## begin

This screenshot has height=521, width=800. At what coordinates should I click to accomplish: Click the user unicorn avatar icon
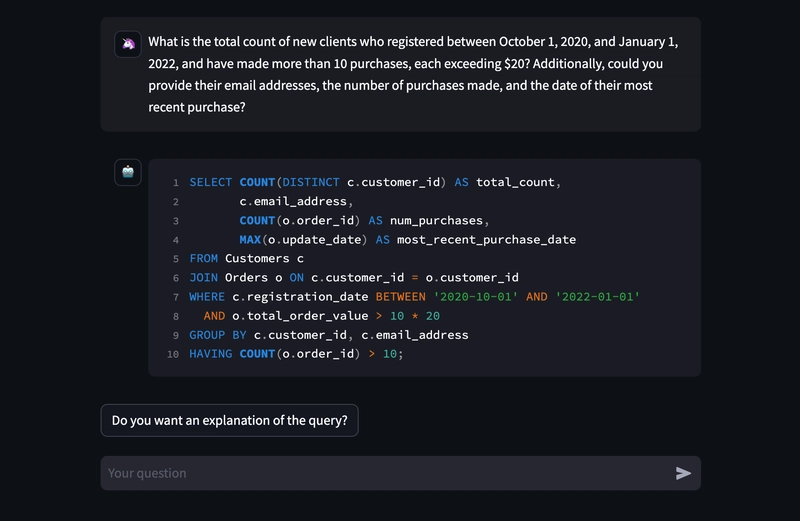click(128, 44)
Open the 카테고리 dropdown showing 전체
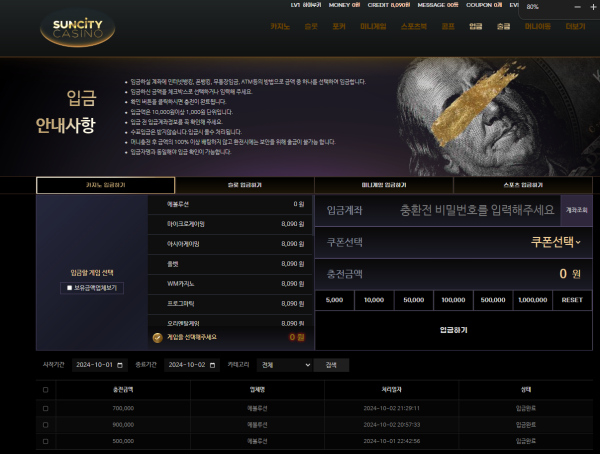Viewport: 600px width, 454px height. coord(284,365)

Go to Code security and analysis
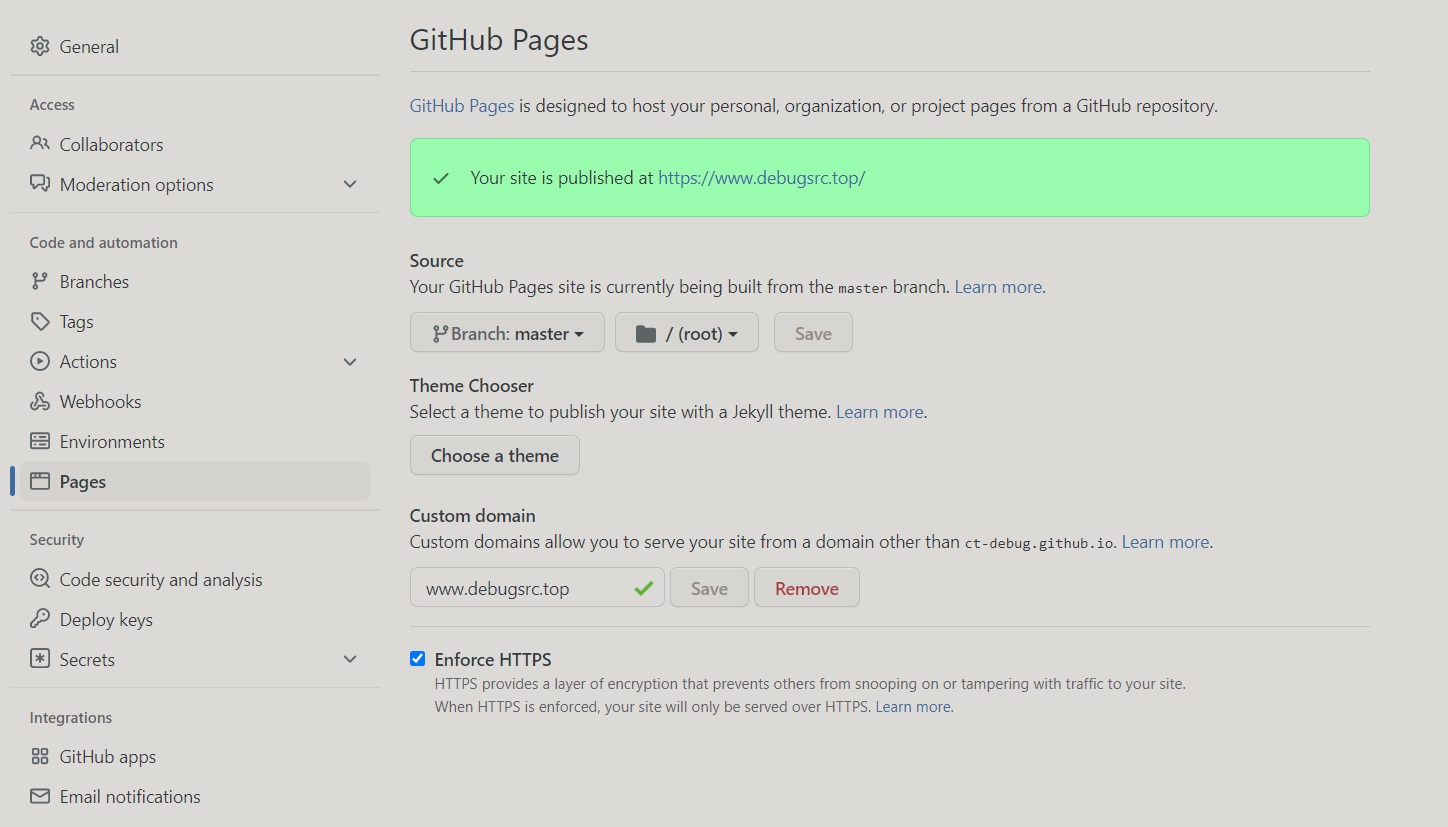coord(161,580)
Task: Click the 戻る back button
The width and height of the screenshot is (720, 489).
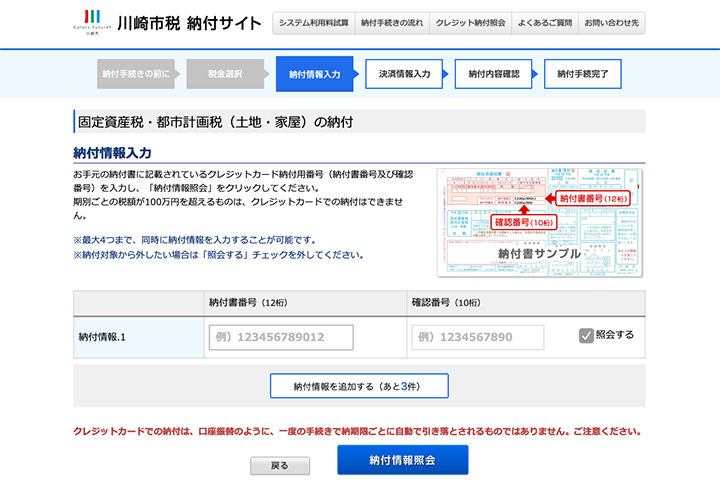Action: tap(280, 466)
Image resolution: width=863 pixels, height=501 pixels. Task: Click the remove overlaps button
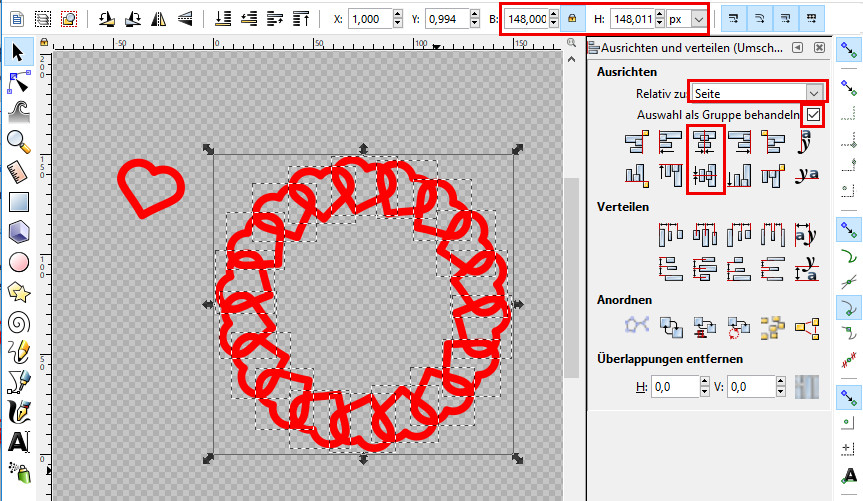[806, 386]
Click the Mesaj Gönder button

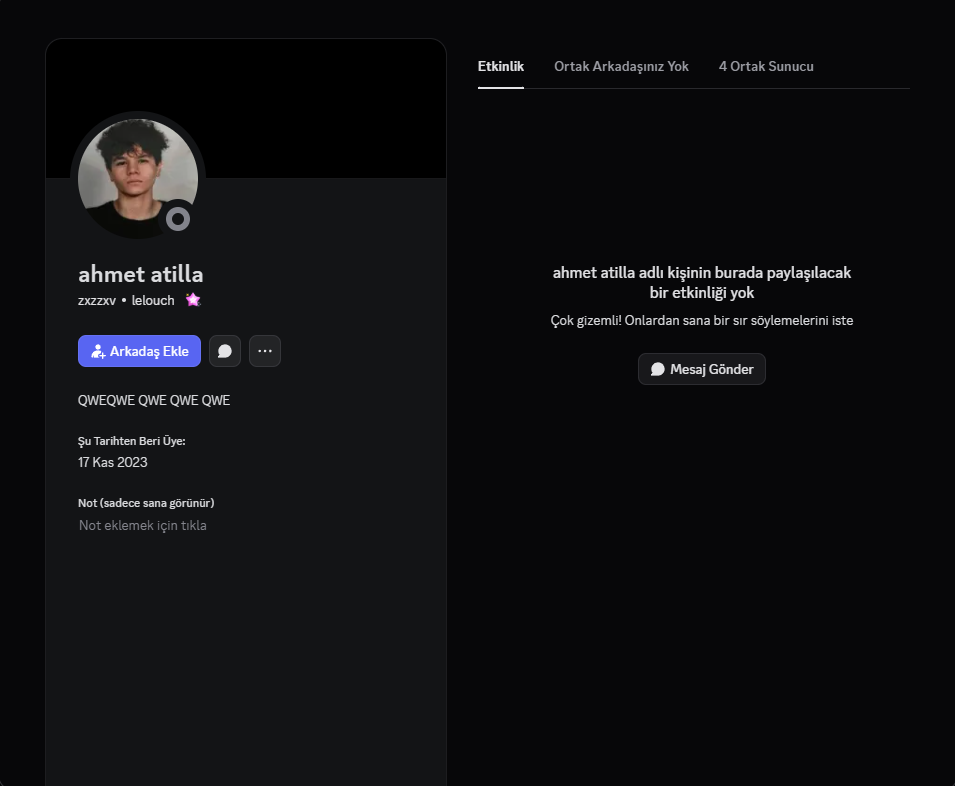[x=702, y=369]
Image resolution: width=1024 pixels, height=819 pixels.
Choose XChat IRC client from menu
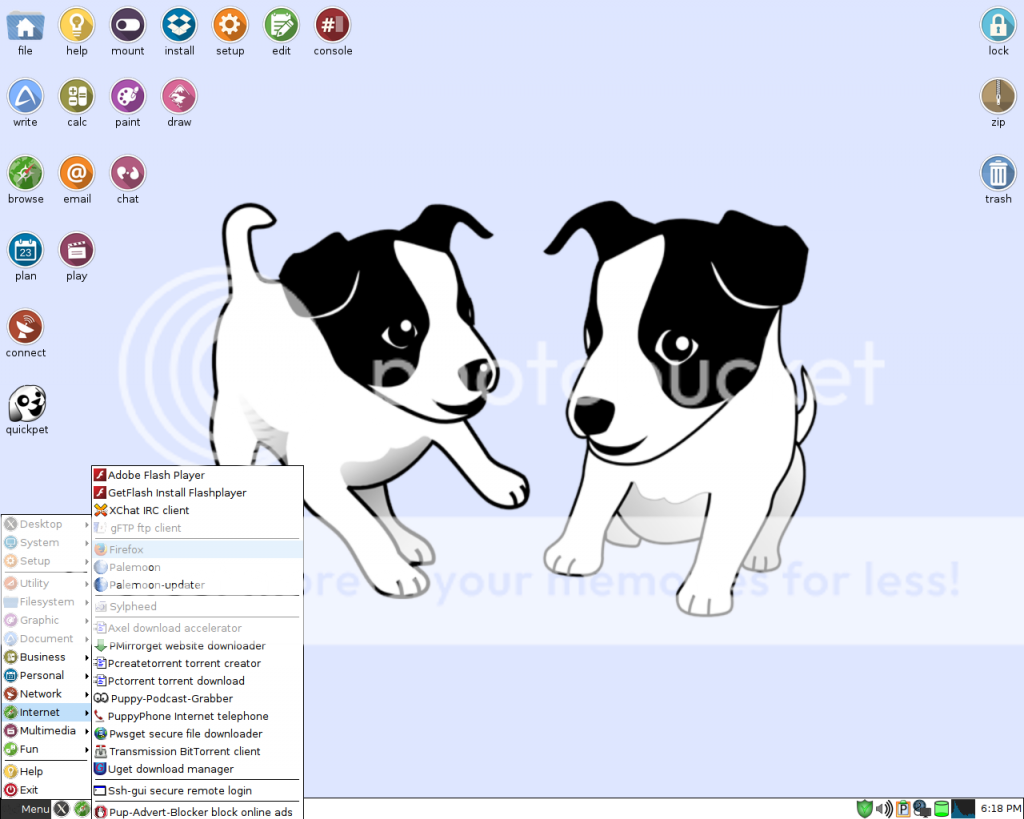[148, 510]
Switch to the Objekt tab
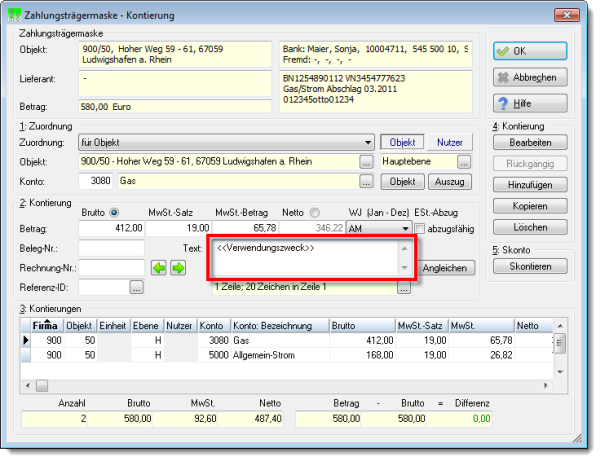The image size is (600, 461). pyautogui.click(x=402, y=142)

## end

** Directive **
Output these lines exactly, leaving out the pictures.

** Result **
This screenshot has height=521, width=800. At what coordinates should I click to accomplish: Click the user unicorn avatar icon
click(128, 44)
Open the 카테고리 dropdown showing 전체
Viewport: 600px width, 454px height. coord(284,365)

Go to Code security and analysis
coord(161,580)
Task: Click the 戻る back button
The width and height of the screenshot is (720, 489).
Action: tap(280, 466)
Image resolution: width=863 pixels, height=501 pixels. Task: Click the remove overlaps button
[806, 386]
Click the Mesaj Gönder button

[x=702, y=369]
Image resolution: width=1024 pixels, height=819 pixels.
Choose XChat IRC client from menu
[148, 510]
Switch to the Objekt tab
The image size is (600, 461). pyautogui.click(x=402, y=142)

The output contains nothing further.